* _YOUR GOAL_: Each line from the one containing "You are a GUI" through the last line of the data below should be printed exactly, please, with any pictures omitted.

* _RECORDED INFORMATION_:
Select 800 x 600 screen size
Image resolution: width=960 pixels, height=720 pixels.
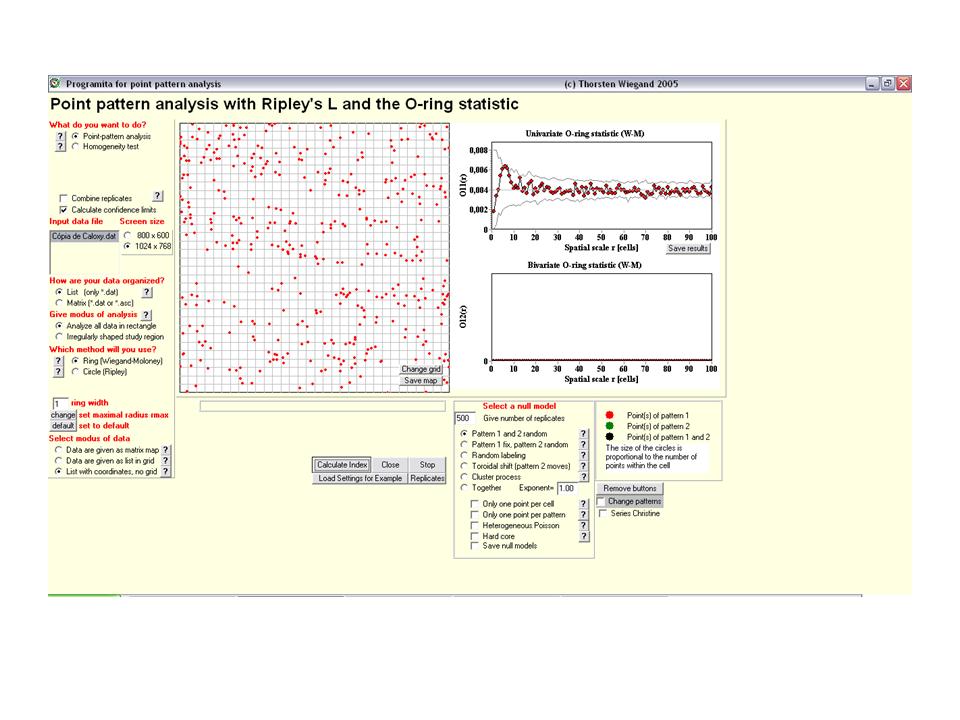127,234
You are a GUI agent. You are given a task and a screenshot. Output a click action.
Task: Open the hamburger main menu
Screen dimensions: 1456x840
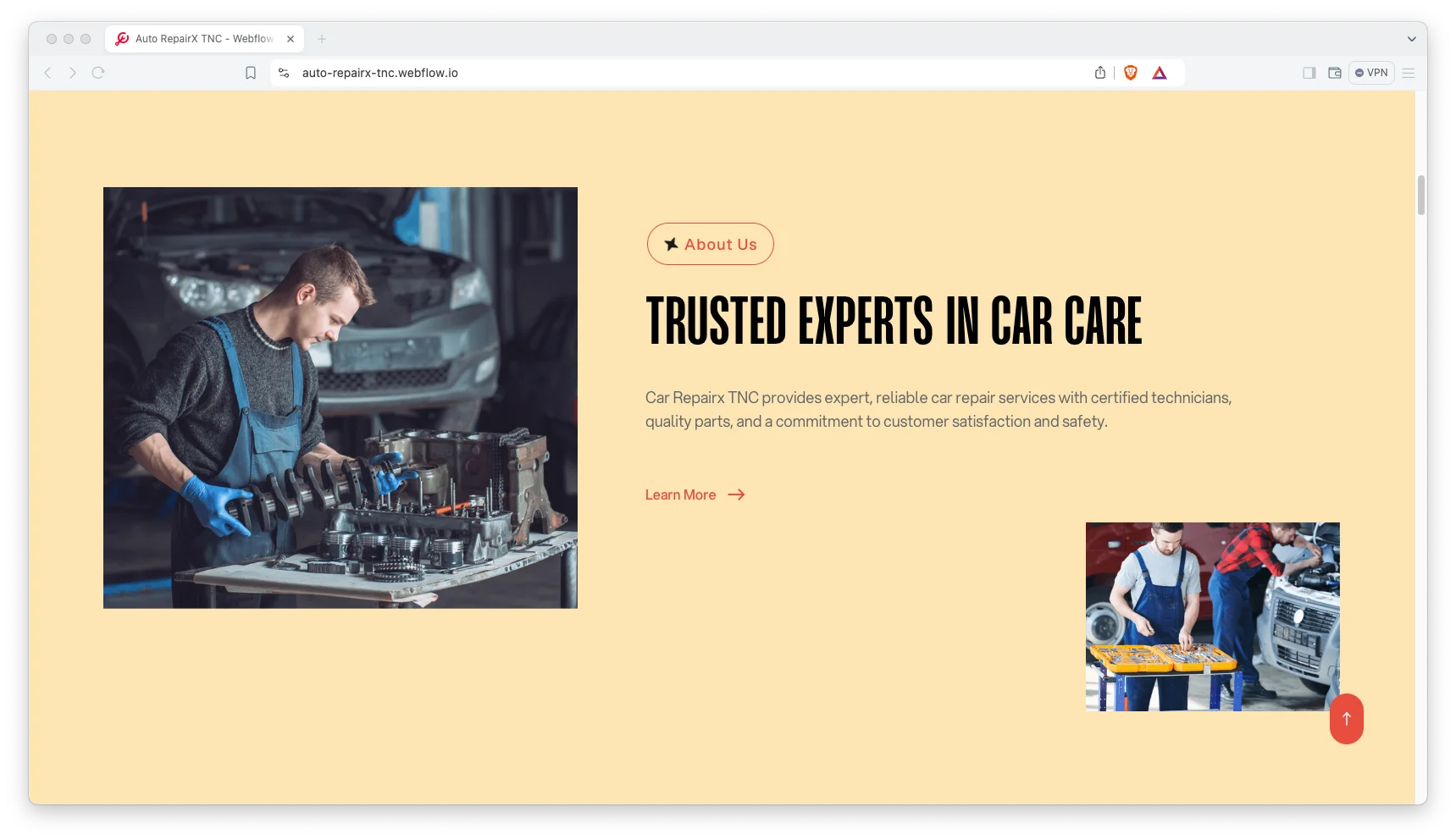click(1409, 73)
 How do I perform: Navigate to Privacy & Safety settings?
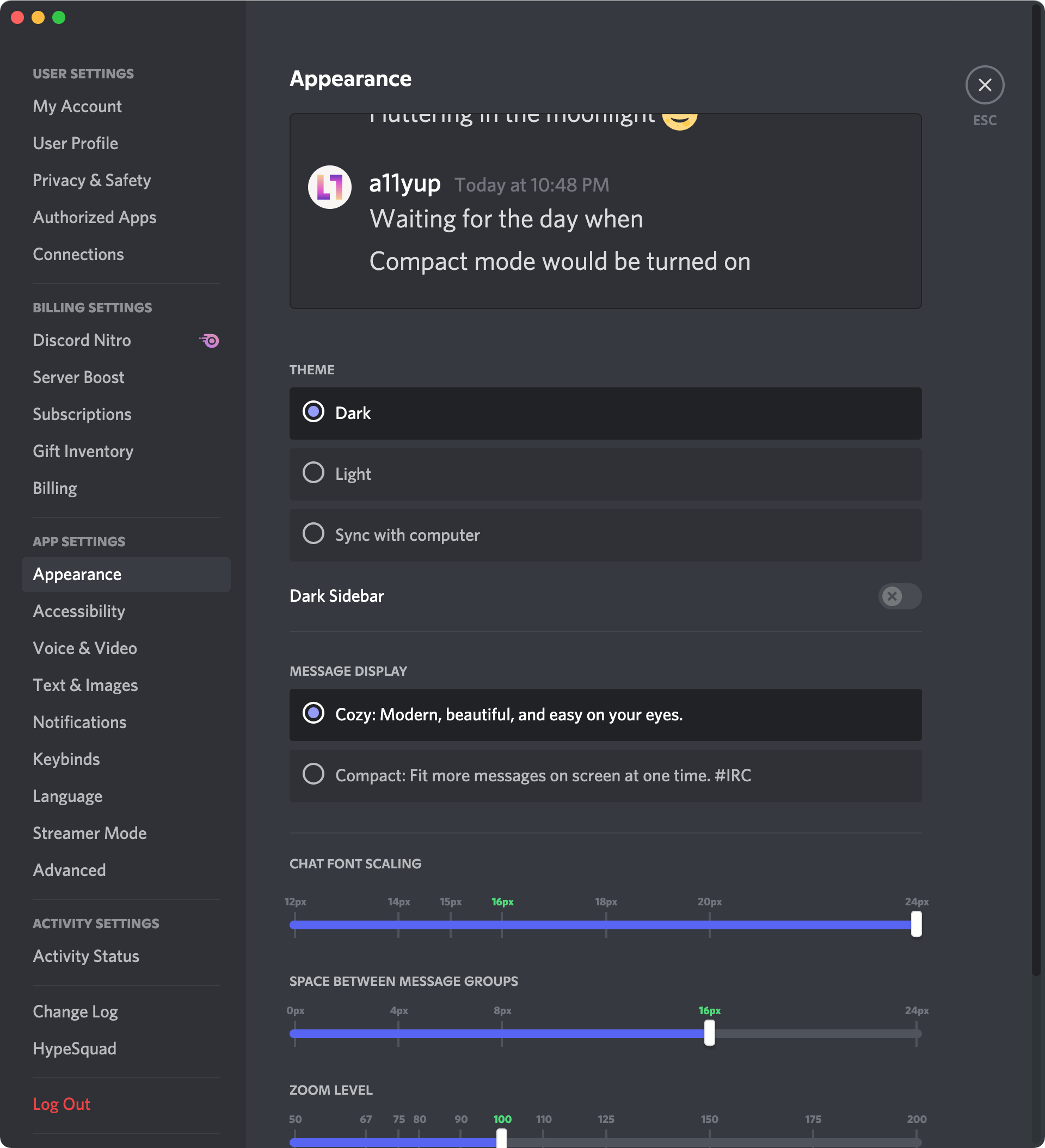[x=92, y=180]
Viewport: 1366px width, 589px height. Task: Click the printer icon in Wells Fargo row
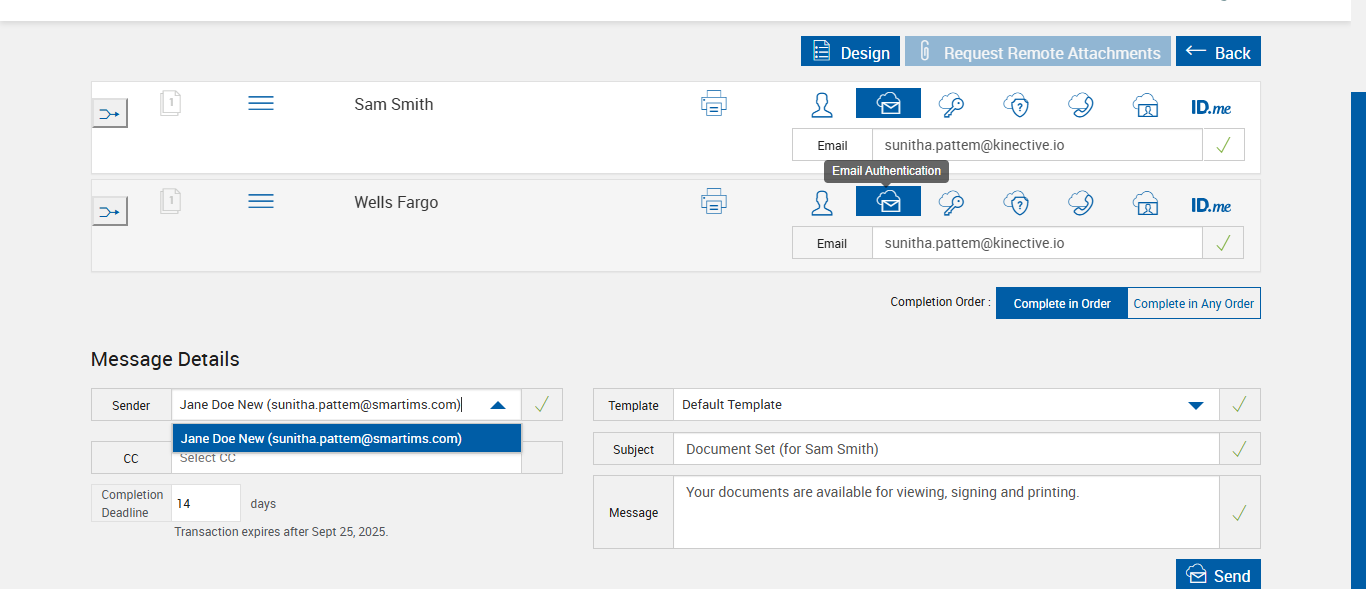click(x=713, y=202)
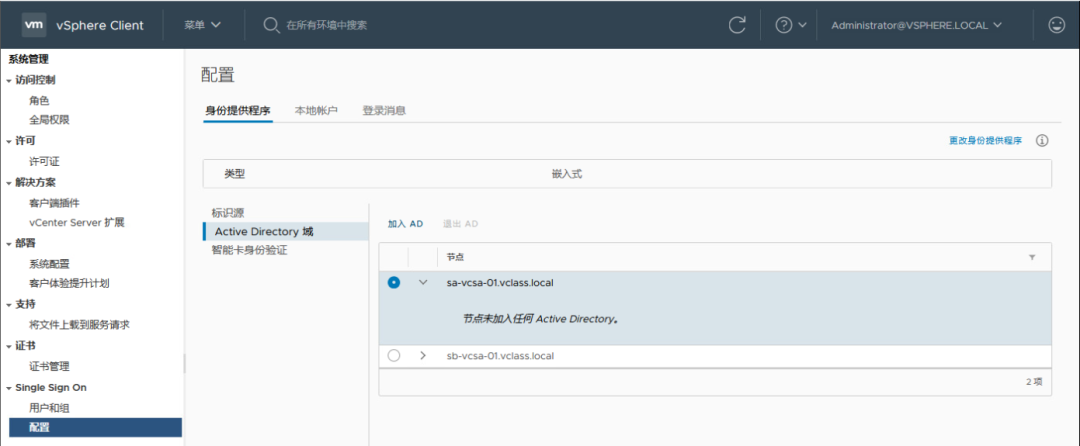Click the 加入 AD button
This screenshot has height=446, width=1080.
pos(405,224)
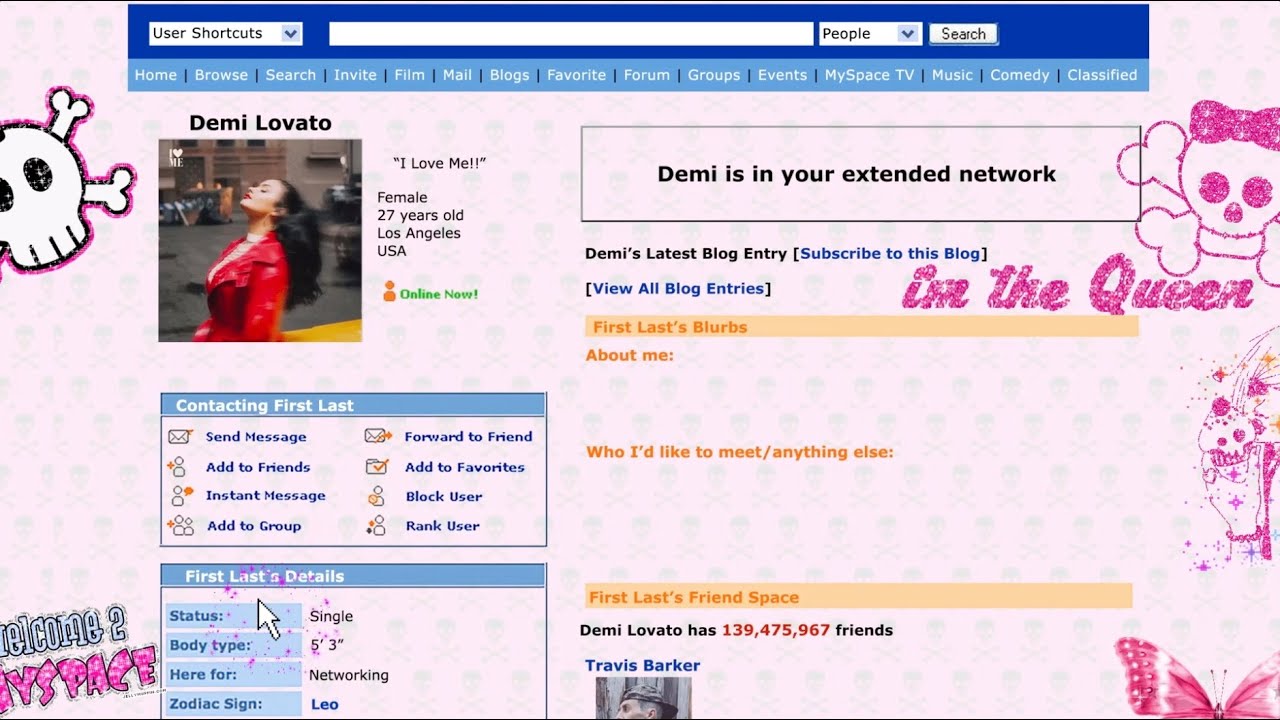The width and height of the screenshot is (1280, 720).
Task: Click the Search button
Action: 963,34
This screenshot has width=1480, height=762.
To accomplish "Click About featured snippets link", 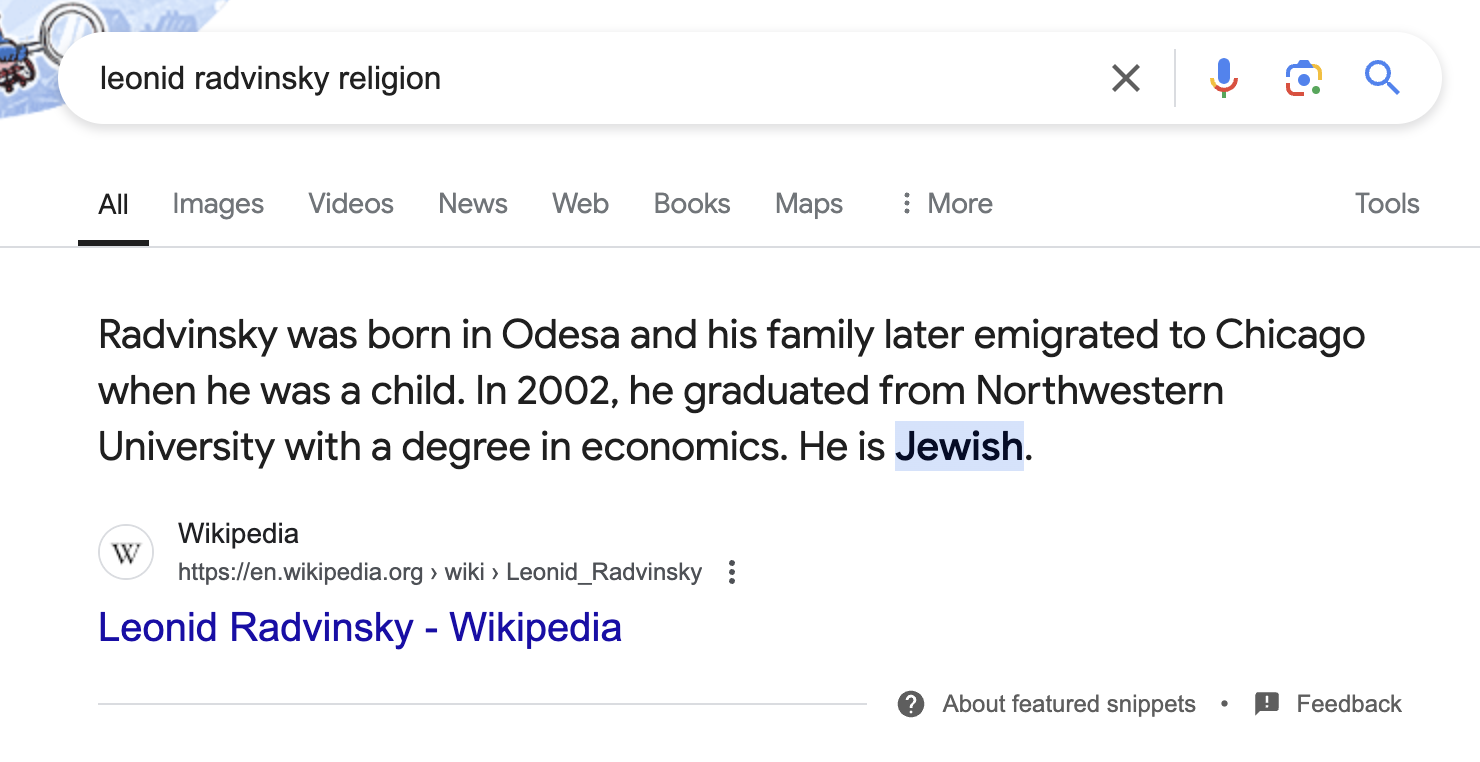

* _COMPLETED TASK_:
You are a GUI agent. You are given a task and a screenshot. Output a click action.
Task: Open the hamburger main menu
Screen dimensions: 1456x840
click(1409, 73)
 How do I perform: Navigate to Privacy & Safety settings?
[x=92, y=180]
Viewport: 1366px width, 589px height. Task: Click the printer icon in Wells Fargo row
click(x=713, y=202)
Click the 加入 AD button
This screenshot has height=446, width=1080.
pos(405,224)
The width and height of the screenshot is (1280, 720).
Task: Click the Search button
Action: 963,34
This screenshot has width=1480, height=762.
To accomplish "Click About featured snippets link", 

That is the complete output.